By contrast, medium- to long-term seasonal outlooks try to predict how different the climate will be compared to normal over the next three months (i.e., whether it will be hotter or colder). These are based on slower changes in planetary patterns, which can drive weather over a number of months. Examples include intermittent oceanic warming patterns (e.g., El Niño) and the extent of sea ice coverage in the Arctic Ocean.

Medium-term forecasts are particularly challenging, as the initial information from short-term models is no longer as useful, while the long-term climate drivers associated with long-term forecasts are not yet apparent (WMO, 2012).
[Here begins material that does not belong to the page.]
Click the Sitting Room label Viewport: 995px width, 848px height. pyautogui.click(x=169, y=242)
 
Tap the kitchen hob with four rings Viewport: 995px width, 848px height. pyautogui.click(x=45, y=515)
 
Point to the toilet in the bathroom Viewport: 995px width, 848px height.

However, advances in technology mean that the field is improving, as better computer models and new insights emerge about the atmospheric and oceanic patterns that drive weather over the long term (Witze, 2020).


Ensemble forecasting and early action

There is increasing demand for a longer lead times in predictions, as effective forecasting for hazards such as floods, droughts and cyclones has the potential to enable early actions that save lives and reduce the economic impact of an event.  For example, the forecast-based financing approach anticipates disasters and reduces their impacts by enabling communities to access humanitarian funding for early actions, based on in-depth forecast information and risk analysis. This approach has been implemented by 30 Red Cross and Red Crescent National Societies (as of 2020), and has inspired similar anticipatory approaches by other humanitarian actors, including UN agencies and NGOs. The Anticipation Hub has a global map of anticipatory action initiatives.  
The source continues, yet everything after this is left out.